The Centre for Nursing Education supports nursing undergraduate programs by facilitating clinical placements within SCGH. A graduate nursing program is offered to registered and enrolled nurses by Sir Charles Gairdner Osborne Park Health Care Group to facilitate a supportive transition from undergraduate study to a clinical setting. Speciality postgraduate nursing programs for staff are available that assist in advanced nursing fields and techniques. Furthermore, a professional development calendar is available throughout the year to provide the opportunity to develop and refresh on skills, or learn new techniques and discover a new healthcare topic.

SCGH partners with the University of Western Australia, Curtin University, the University of Notre Dame and Edith Cowan University in educating health care professionals. There are a number of support systems aimed to support doctors with their workload and their transition from medical school to a clinical environment.

As a hospital recognised in emergency medicine expertise, SCGH has an intradepartmental education program run by emergency physicians who are interested in medical education. Education programs are run to educate medical staff on emergency medicine basics, including ultrasound, toxicology and simulation training.

Other areas of education are embedded within each medical field.
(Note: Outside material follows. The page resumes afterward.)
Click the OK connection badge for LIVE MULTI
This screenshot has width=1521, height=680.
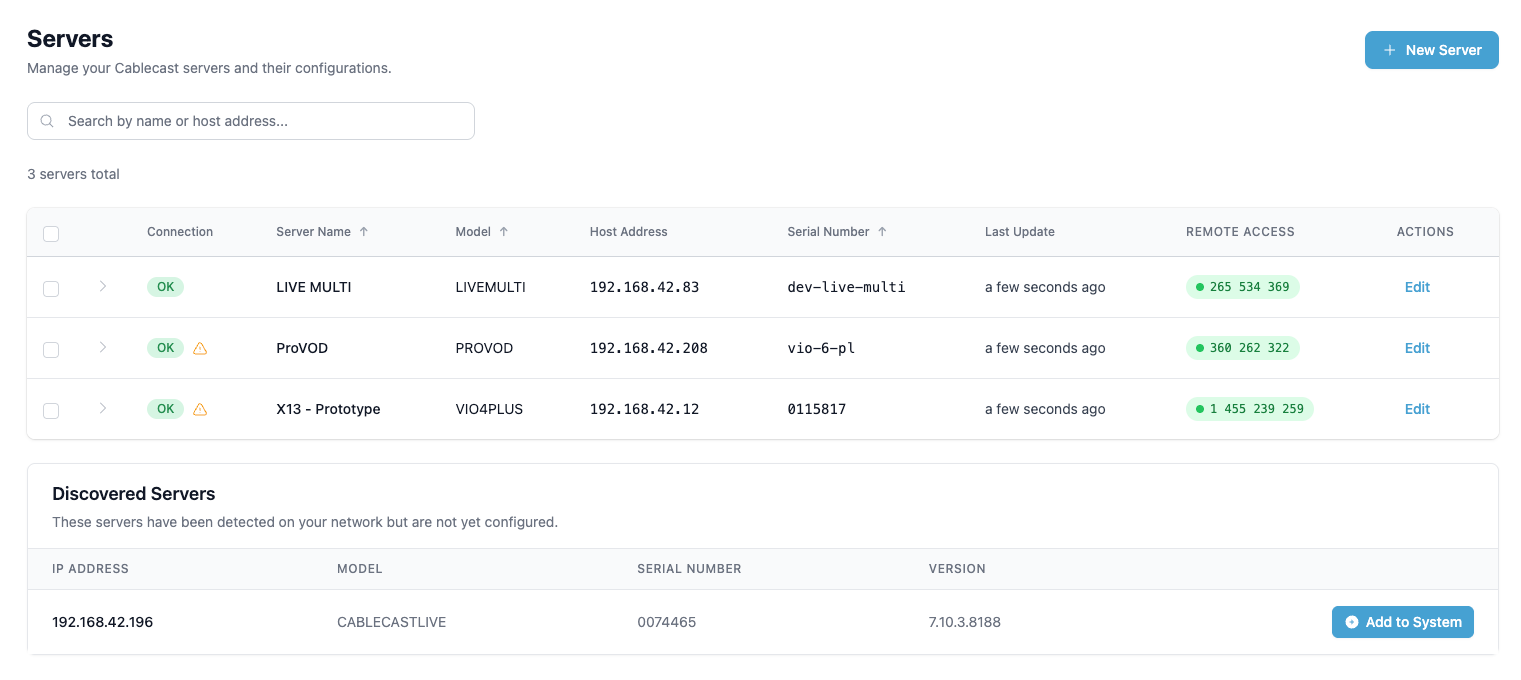click(x=165, y=287)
Examples include plastic and reconstructive surgery training programs for surgical trainees, interns and resident medical officers, education in med tech services, comprehensive neurosurgery training or registrars and interns, patient treatment information in medical oncology, diabetes education and patient treatment education in medical oncology.

===Fellowships===
SCGH offers a range of fellowships. A range of scholarships are offered to nursing and midwifery students studying in Western Australia by the Nursing and Midwifery Office. The scholarships are awarded based on areas of high clinical need and requirements in the current work force.

In partnership with the Raine Medical Research Foundation, the Department of Health offers the Clinician Research Fellowship to encourage researchers to maintain some clinical duties while developing their research capability.

Registrar Research Fellowships are available for clinical professionals aiming to pursue a career in both research and clinical work aiming to contribute to the continuous improvements in a sustainable health system.

===Volunteering===
Volunteer opportunities with SCGH require a commitment of at least four hours per week. Volunteer opportunities include: buggy service, driving a buggy around QEIIMC delivering patients from the car park to hospital departments; auxiliary positions, such as operating a lolly trolley and a library trolley that goes around the wards; SolarisCare, which is open to qualified therapists; and the voluntary transport service that drives patients to and from hospital appointments.

===Charlies Social Club===
The Charlies Social Club serves as a community and way for staff, volunteers and students at SCGH to connect. Weekly health and fitness activities and events are available, along with member benefits including discounts at selected stores and services.

==Controversy==
In 2014, workers at SCGH cancelled some surgeries, treatments and diagnostic tests and rescheduled after health service workers and the state government failed to reach agreement over a pay increase. Over 500 workers at SCGH stopped work contributing to industrial action after HSUWA refused to accept a 2.75 per cent increase in staff wages, while politicians were offered a 3.8 per cent pay increase and doctors and nurses were offered a 4 per cent pay increase. The strike resulted in the cancellation of 21 scheduled elective surgeries, and also affected Allied Health outpatient services.